SUPPLIED INFORMATION —
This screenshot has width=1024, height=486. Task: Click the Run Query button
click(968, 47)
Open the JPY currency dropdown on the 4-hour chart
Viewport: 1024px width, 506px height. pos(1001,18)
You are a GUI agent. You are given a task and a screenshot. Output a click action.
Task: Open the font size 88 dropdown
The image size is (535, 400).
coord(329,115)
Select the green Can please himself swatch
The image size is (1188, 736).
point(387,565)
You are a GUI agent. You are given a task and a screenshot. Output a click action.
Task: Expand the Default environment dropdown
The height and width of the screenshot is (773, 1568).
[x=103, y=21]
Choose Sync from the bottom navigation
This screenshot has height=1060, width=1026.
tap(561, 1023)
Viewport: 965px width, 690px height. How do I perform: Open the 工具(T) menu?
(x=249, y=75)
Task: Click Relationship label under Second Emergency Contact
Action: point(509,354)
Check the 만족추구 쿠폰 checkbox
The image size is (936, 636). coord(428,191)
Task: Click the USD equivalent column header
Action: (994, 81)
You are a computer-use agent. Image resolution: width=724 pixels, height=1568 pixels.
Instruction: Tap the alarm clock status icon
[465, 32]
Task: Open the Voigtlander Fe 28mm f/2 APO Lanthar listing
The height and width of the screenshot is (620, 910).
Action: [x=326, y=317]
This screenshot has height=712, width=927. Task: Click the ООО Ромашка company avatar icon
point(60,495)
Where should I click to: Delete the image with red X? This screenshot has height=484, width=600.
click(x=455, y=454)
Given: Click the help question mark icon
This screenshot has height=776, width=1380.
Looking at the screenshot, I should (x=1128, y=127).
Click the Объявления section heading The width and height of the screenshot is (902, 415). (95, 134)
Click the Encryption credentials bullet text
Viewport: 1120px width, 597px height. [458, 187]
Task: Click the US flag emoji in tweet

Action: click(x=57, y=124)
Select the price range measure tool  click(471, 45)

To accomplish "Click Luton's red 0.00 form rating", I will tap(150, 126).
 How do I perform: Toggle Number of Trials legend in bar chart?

BRIEF — Print exactly the lines from the one with "This screenshot has height=776, width=1380." through the last line of the material, including both, and no others.

TASK ANSWER —
This screenshot has height=776, width=1380.
Looking at the screenshot, I should (x=1128, y=127).
Click the Объявления section heading The width and height of the screenshot is (902, 415). (95, 134)
Click the Encryption credentials bullet text
Viewport: 1120px width, 597px height. [458, 187]
Task: Click the US flag emoji in tweet

Action: click(x=57, y=124)
Select the price range measure tool  click(471, 45)

To accomplish "Click Luton's red 0.00 form rating", I will tap(150, 126).
 How do I perform: Toggle Number of Trials legend in bar chart?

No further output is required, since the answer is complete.